▶ [Your assignment]
Please give back only the lines below from the one containing "This screenshot has width=901, height=616." to the one containing "Image resolution: width=929", each repeated word for word, both ends included.

BEGIN

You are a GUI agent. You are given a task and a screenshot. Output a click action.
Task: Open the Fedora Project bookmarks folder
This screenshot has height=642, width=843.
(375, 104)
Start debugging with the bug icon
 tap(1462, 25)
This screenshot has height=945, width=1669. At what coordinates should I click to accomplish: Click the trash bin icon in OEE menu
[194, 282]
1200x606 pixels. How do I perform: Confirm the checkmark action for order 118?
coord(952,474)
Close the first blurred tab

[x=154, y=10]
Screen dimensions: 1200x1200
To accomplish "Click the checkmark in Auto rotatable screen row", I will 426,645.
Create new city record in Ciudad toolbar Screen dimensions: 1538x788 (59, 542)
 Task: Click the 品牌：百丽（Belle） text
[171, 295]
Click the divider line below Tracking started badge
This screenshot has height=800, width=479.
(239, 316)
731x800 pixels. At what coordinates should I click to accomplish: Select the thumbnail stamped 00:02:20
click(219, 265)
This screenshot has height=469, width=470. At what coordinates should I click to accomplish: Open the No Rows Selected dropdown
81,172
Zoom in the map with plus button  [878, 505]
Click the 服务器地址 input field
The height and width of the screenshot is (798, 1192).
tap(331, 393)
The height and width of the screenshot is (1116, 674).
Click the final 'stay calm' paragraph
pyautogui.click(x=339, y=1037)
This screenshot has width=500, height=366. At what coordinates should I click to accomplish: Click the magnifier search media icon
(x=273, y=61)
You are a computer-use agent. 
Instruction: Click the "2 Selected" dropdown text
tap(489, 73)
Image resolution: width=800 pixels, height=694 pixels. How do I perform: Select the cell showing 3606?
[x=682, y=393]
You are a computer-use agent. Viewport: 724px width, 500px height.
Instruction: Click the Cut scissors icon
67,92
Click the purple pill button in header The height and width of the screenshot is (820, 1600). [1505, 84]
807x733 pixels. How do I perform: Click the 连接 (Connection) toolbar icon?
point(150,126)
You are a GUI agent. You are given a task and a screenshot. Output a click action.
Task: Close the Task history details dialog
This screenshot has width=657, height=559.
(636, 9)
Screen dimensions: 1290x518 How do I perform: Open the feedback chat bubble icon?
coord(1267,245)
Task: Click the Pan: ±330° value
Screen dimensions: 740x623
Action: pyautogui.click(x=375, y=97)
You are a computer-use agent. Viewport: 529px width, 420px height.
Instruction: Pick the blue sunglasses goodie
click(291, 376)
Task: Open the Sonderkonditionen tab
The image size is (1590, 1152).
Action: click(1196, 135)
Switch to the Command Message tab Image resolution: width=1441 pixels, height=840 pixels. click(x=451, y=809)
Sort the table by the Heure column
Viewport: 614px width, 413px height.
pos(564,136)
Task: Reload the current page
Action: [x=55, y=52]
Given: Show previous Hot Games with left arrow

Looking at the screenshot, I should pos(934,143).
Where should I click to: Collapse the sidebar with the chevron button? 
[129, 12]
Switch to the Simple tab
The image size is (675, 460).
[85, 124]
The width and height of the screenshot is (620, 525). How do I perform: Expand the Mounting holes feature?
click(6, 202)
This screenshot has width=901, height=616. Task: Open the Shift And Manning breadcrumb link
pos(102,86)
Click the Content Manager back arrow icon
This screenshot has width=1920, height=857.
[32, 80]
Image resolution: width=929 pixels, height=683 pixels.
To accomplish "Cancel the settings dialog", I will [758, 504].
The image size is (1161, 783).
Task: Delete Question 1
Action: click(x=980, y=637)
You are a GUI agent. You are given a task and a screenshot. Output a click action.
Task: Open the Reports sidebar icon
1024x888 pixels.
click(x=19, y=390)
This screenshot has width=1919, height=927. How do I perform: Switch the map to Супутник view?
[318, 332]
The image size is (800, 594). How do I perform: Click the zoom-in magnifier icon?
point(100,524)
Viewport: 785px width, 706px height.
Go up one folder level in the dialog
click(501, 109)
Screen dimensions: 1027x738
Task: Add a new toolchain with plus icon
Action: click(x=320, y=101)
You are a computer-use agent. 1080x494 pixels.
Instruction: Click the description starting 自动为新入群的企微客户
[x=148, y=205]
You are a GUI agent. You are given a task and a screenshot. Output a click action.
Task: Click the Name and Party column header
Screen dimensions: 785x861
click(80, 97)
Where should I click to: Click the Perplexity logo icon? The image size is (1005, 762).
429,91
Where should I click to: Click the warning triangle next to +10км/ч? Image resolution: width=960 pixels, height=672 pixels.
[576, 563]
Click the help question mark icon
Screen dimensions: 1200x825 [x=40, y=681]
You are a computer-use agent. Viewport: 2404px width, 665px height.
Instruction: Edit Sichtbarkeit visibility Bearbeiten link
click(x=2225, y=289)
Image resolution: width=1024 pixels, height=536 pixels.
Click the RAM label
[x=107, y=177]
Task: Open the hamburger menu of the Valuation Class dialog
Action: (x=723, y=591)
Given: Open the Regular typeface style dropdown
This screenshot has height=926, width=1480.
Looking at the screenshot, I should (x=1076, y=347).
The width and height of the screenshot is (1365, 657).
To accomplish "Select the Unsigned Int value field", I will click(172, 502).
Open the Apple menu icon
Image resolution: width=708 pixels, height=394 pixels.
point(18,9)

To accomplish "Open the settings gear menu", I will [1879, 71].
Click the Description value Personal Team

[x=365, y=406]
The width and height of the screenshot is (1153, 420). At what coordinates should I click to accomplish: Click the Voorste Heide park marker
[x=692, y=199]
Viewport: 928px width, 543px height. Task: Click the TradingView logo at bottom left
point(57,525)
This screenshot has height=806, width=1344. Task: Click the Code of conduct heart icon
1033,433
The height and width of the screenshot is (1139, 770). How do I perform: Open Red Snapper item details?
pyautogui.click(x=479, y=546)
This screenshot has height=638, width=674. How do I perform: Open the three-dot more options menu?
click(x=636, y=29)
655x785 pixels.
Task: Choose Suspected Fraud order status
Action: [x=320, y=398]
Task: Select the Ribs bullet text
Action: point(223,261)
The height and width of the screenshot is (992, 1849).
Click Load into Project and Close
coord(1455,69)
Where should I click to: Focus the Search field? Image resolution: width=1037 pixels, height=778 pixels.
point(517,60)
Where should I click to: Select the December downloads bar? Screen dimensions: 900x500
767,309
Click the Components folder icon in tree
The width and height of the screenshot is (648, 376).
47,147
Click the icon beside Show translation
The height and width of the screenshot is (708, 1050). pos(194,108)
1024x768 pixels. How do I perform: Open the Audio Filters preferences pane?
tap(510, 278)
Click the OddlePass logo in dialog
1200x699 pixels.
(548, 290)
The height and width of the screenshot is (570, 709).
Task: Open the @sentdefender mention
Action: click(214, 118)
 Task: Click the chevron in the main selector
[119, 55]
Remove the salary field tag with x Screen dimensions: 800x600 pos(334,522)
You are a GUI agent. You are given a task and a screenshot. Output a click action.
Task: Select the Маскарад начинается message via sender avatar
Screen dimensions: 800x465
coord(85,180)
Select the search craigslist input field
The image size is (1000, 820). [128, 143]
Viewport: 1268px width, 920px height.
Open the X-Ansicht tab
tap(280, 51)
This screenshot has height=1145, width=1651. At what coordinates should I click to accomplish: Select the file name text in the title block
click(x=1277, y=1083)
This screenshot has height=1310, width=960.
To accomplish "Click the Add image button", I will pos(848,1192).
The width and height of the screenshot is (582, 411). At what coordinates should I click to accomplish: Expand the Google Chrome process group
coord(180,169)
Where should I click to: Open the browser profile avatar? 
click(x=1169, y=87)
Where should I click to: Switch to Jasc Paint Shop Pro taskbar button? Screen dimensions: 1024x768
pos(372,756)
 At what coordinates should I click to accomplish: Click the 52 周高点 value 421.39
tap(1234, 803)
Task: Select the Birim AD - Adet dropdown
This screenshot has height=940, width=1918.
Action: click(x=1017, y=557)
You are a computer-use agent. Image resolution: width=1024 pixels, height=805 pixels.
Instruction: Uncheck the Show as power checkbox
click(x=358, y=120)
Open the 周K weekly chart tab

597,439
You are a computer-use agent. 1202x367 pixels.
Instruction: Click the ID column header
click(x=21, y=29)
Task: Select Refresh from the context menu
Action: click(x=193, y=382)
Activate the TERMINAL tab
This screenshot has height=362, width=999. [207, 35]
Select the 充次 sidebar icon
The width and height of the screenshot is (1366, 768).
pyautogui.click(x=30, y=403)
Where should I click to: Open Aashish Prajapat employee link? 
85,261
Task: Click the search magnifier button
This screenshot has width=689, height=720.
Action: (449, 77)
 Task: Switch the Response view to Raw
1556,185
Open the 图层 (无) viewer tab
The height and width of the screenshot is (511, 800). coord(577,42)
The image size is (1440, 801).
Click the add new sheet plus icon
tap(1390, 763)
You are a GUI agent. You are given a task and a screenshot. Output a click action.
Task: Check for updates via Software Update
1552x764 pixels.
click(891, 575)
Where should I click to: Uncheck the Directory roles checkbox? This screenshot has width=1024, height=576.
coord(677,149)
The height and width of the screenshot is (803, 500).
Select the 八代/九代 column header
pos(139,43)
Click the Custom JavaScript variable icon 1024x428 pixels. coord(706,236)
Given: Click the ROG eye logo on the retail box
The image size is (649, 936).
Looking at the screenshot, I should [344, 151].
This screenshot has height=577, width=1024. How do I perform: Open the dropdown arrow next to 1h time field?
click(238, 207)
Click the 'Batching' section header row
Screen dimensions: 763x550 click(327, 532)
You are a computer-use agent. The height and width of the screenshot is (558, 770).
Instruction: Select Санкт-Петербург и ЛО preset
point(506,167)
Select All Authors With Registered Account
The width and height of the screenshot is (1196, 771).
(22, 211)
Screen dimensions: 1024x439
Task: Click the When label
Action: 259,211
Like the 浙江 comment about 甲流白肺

END

▶ [Response]
This screenshot has width=901, height=616. Task: Open the Shift And Manning breadcrumb link
pos(102,86)
Click the Content Manager back arrow icon
This screenshot has width=1920, height=857.
[32, 80]
Image resolution: width=929 pixels, height=683 pixels.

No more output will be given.